Source records =
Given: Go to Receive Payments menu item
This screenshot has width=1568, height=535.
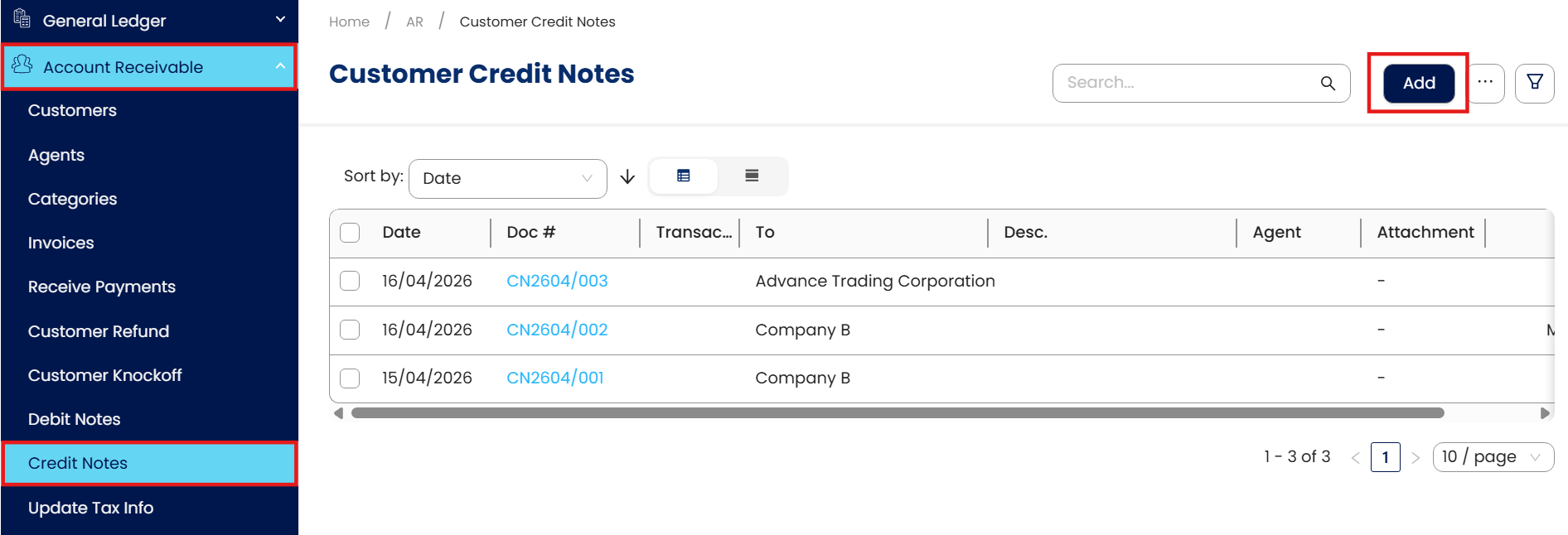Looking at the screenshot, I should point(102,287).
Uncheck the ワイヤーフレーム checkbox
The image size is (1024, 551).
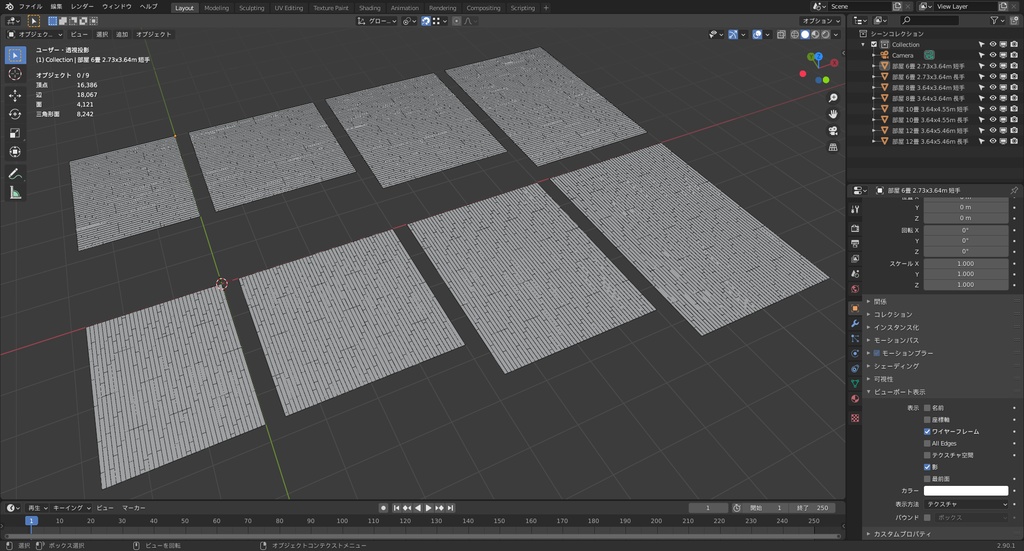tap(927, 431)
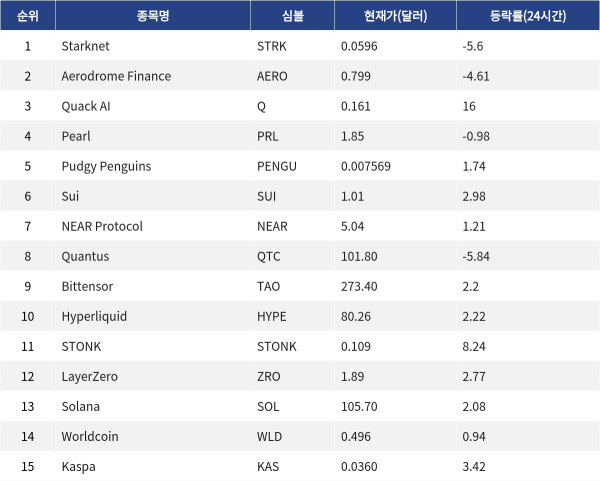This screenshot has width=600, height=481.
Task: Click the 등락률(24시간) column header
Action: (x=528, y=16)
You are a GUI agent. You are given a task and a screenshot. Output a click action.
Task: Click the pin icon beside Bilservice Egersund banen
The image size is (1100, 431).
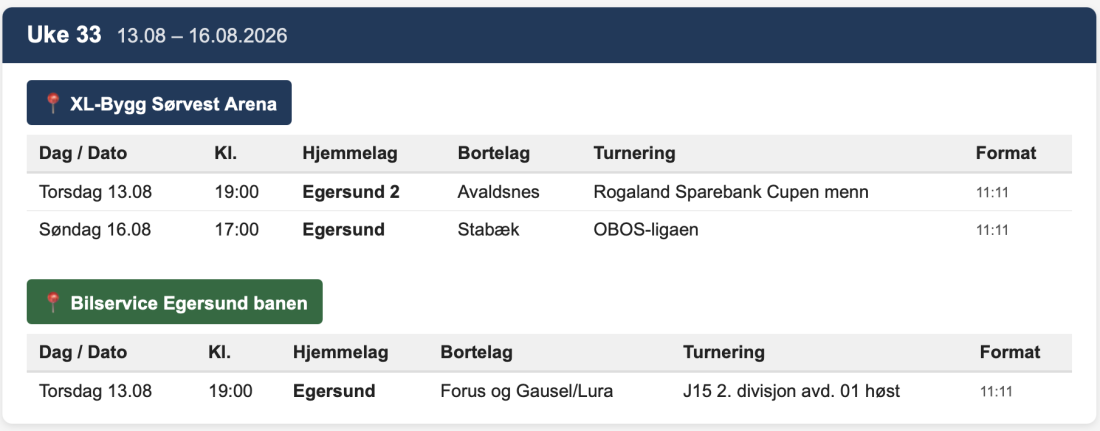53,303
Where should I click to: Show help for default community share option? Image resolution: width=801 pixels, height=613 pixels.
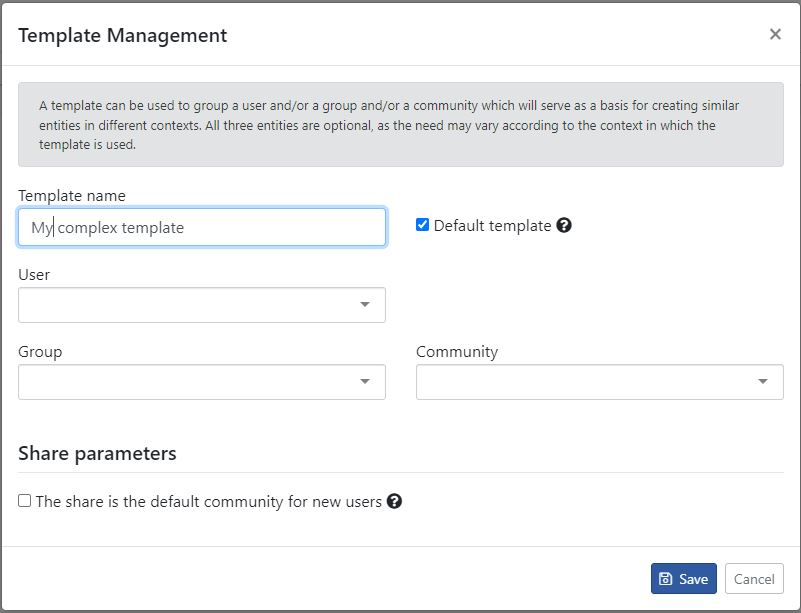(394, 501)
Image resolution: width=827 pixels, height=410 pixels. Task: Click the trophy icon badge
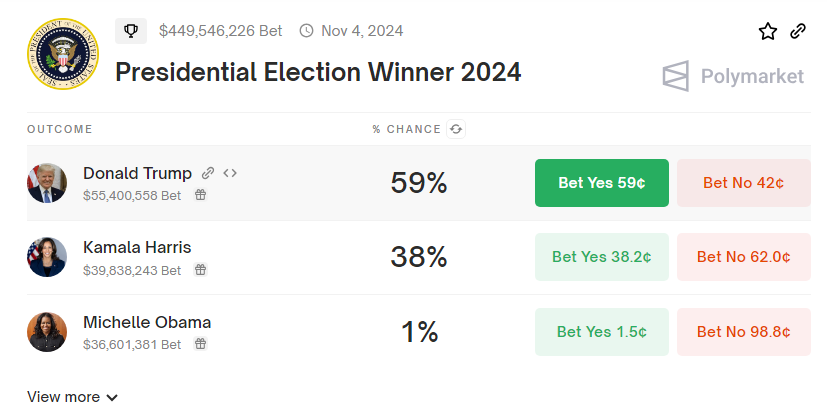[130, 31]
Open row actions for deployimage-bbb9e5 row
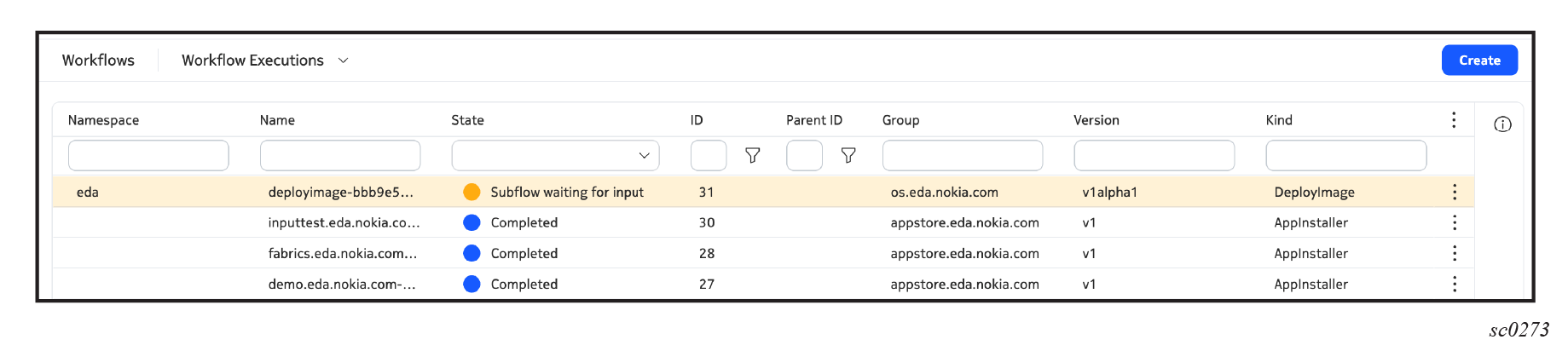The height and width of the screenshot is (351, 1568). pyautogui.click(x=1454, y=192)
--
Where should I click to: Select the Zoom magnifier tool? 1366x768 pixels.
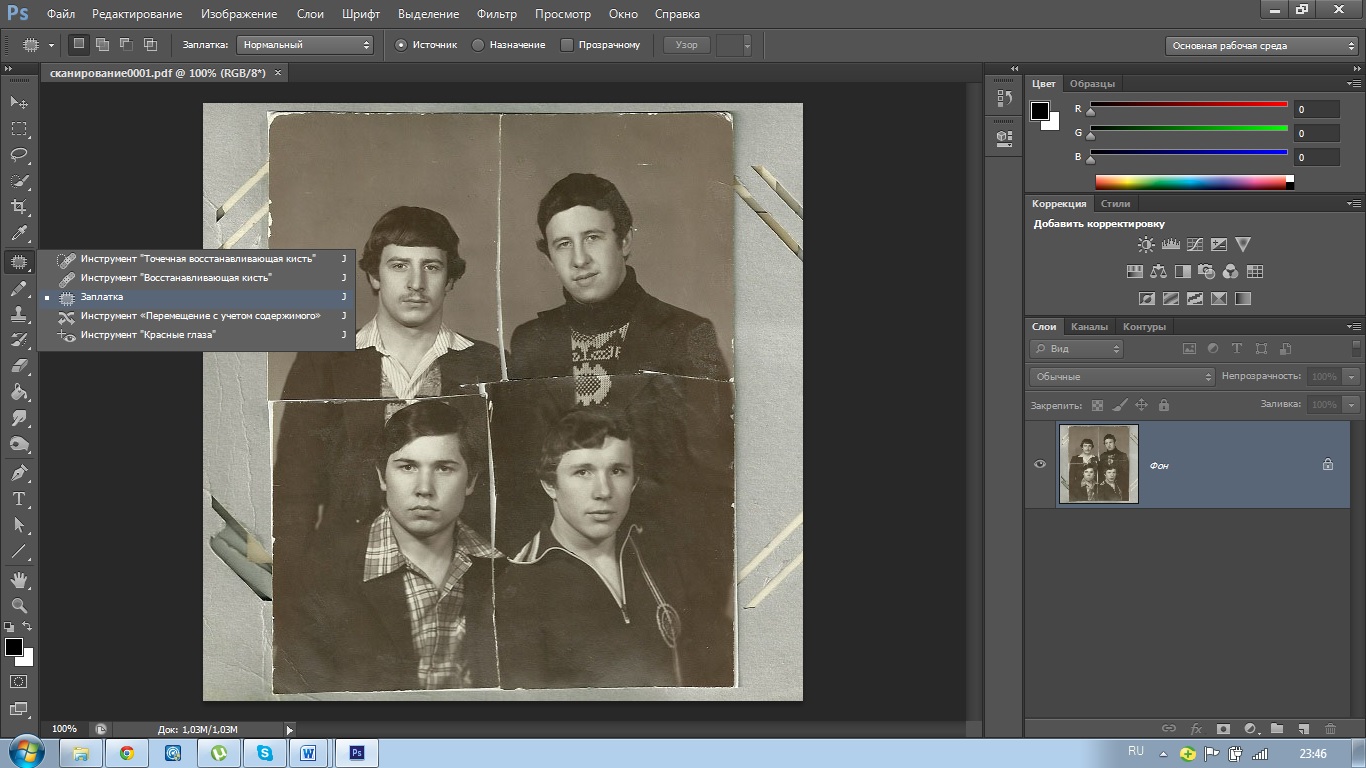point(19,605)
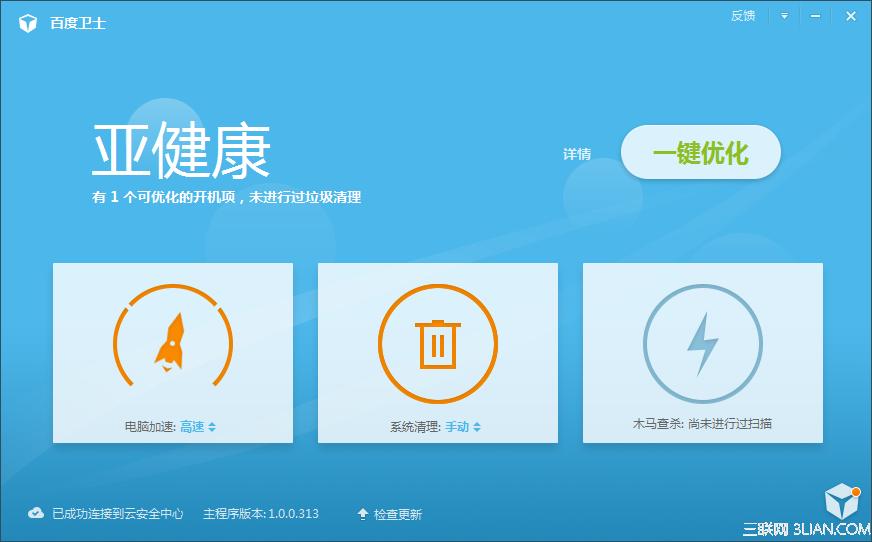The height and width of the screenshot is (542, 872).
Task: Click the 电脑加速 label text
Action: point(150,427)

About this task =
Taking the entries above, copy word for word the lines from the one with "This screenshot has width=1568, height=535." up to and including the one with "Uncheck the ワイヤーフレーム checkbox", without any picture.

Solution to this problem =
This screenshot has width=1568, height=535.
Looking at the screenshot, I should point(102,287).
Uncheck the ワイヤーフレーム checkbox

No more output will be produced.